Trapped

She was graceful. Yes, she certainly was graceful, and that was the first thing he noticed, and took time to appreciate. He didn't look for too long, in case she thought he was staring. He simply looked down at his plate, and cut his steak carefully, hearing her soft footsteps as she approached.

He felt guilt. Incredible guilt, as nothing that beautiful should ever be placed in something...something like a cage. The real world, the world the survivors seemed to be so desperate to be apart of...that was the world that pushed a princess in the mud. It was just that simple. He looked up, and gave a gentle smile. She was so beautiful. She could have sprouted wings there and then. An angel.

He stood, and pulled out a chair for her, and she reluctantly took a seat. He took a glance downwards, and then looked up at him with a look of disgust on her face. That look tore at him, the thought that she hated him...

But what did he expect? She was one of them. She thought he was her enemy. And he was doing what all those other ungrateful bastards in the outside world did...caging her.

"I'm sorry, I'm going to have to ask you to put those on, Kate." he instructed as he sat across from her. She shot him a defiant look.

"And if I don't?"

He put his hand on the coffee grinder. "Then you don't get any coffee."

And then it happened. It might've been...just imagined, and on looking back, it probably was, but he liked to think it was real. The slowest...the gentlest...the smallest of smiles at his comment, which was quickly banished within a second. He tried to return it, and that look of disgust came back again. That look that ripped him apart. He wanted that smile so much. That's all he wanted, just a little smile directed at him. But he was trapped, just like her. Caged by his duty, his responsibilities, and most of all, trapped by her. Trapped by the knowledge that she would never feel about him, the way he felt about her.

She obeyed, putting on the handcuffs, and they talked, a bitter tone in her voice contrasting with the simple civil tongue he took with her. And he gave her a reason, a reason for the dress, the food, the scenery. He told her he wanted her to feel comforted, and he did, he truly did. But at the core...he wanted to pretend. He wanted to have a nice, civil, and yes, romantic, dinner with her with the soft movements of the ocean in the background, the breath-taking sights of the island nothing in comparison to her eyes, her grace. She felt a burning anger towards him, but...at least she felt. Anger was better then simple apathy, an emotion he had become consumed with, an emotion she freed him from when she was around.

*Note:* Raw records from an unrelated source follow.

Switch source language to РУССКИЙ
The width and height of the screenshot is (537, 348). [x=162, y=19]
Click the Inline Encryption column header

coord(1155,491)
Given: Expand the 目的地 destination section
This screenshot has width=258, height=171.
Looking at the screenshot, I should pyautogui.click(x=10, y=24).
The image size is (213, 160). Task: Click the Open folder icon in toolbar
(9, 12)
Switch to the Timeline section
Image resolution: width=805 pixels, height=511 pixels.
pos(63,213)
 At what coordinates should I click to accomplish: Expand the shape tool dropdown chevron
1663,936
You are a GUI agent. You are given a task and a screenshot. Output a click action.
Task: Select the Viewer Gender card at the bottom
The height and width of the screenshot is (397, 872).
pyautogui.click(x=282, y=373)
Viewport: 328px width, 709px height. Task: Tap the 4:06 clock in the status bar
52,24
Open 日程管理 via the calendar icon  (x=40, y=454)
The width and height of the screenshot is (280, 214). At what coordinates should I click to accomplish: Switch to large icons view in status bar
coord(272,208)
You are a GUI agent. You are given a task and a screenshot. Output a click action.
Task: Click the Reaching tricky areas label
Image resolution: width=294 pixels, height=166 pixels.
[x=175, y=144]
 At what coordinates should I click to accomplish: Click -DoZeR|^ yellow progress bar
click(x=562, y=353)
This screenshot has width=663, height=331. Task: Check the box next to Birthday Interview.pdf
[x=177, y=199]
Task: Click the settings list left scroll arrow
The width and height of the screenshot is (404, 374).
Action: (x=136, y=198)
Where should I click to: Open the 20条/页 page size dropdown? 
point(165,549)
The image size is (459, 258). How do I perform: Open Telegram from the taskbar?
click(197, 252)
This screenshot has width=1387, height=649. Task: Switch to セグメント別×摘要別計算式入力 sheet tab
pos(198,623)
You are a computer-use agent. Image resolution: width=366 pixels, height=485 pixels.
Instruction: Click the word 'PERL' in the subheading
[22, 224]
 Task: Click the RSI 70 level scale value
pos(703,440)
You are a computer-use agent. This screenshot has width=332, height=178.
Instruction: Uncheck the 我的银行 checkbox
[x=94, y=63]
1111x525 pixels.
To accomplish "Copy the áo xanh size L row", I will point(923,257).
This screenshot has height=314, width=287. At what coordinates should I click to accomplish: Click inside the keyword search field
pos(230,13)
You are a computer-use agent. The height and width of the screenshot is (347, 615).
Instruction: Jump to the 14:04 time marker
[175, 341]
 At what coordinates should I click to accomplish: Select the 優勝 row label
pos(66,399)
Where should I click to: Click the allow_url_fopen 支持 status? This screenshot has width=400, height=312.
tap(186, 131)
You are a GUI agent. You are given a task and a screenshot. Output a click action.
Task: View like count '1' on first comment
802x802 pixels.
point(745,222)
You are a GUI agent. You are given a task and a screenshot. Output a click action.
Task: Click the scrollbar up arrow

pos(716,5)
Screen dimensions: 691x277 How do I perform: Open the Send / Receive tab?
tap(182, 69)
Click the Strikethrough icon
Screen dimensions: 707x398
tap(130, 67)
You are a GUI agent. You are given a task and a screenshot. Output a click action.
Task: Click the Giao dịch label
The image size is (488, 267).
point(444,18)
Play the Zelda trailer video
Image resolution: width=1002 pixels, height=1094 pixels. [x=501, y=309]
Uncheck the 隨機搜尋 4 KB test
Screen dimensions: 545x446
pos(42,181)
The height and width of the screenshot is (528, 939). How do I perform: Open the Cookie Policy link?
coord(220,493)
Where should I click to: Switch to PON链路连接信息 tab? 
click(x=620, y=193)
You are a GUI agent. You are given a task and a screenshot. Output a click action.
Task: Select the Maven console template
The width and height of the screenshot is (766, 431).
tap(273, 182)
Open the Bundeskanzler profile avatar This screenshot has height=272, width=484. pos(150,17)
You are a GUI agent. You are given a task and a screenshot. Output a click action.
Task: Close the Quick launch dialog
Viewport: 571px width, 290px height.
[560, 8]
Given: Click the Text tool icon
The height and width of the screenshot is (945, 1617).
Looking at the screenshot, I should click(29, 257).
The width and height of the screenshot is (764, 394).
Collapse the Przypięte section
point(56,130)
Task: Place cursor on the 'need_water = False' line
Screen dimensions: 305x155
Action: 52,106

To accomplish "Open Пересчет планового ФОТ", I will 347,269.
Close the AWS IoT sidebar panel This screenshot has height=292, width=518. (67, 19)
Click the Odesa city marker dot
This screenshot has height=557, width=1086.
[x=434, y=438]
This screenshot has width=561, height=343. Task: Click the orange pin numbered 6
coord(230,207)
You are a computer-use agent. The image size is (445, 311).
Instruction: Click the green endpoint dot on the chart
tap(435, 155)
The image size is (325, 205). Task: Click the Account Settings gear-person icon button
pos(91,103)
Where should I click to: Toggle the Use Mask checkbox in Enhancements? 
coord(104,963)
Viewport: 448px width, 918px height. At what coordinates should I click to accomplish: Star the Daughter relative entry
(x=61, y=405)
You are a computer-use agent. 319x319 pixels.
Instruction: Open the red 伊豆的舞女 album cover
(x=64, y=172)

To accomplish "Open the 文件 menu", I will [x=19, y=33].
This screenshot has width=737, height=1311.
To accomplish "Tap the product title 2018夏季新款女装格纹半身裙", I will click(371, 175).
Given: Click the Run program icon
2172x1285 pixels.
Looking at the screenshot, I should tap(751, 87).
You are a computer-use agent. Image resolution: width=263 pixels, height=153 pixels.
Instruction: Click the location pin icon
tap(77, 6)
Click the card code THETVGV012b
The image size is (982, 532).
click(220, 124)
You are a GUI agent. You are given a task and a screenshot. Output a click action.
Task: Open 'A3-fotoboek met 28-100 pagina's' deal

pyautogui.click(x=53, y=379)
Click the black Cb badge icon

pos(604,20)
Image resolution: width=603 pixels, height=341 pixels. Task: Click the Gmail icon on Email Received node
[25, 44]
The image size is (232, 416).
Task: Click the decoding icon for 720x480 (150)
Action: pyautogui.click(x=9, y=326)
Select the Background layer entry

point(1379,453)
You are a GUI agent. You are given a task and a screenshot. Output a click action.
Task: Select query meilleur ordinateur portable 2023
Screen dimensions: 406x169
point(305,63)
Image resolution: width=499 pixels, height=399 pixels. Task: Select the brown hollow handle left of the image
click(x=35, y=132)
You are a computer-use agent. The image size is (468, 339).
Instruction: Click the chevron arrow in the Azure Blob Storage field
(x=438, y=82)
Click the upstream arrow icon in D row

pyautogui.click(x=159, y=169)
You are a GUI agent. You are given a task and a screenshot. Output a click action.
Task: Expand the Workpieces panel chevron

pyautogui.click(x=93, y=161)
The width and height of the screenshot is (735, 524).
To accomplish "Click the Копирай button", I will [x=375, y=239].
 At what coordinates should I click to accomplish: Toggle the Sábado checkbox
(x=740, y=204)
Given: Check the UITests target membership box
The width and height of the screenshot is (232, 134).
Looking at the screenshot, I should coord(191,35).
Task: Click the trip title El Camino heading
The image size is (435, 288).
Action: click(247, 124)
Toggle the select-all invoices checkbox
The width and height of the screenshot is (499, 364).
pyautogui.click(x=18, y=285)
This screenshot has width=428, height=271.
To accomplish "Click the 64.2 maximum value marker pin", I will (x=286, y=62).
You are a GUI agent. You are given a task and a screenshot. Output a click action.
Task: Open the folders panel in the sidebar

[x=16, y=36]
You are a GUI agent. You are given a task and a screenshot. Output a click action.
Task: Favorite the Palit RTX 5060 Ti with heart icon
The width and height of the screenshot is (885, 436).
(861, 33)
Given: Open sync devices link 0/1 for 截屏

Freed from apathy, trapped by desire. Why, there should be a poem.

He was pretending, true. Just pretending, and he had thought it had made him feel...good. But he didn't. He was still trapped. And as long as they were alive...Jack Shepherd...James Ford...he would be forever trapped.

But love wasn't selfish. He would let them live. He would keep them, he would educate them, and he would make them perfect for her. She would be happy, without him or not. Even if her smiles weren't directed at him, they were still smiles, weren't they?

He would free her, yes. He would free her.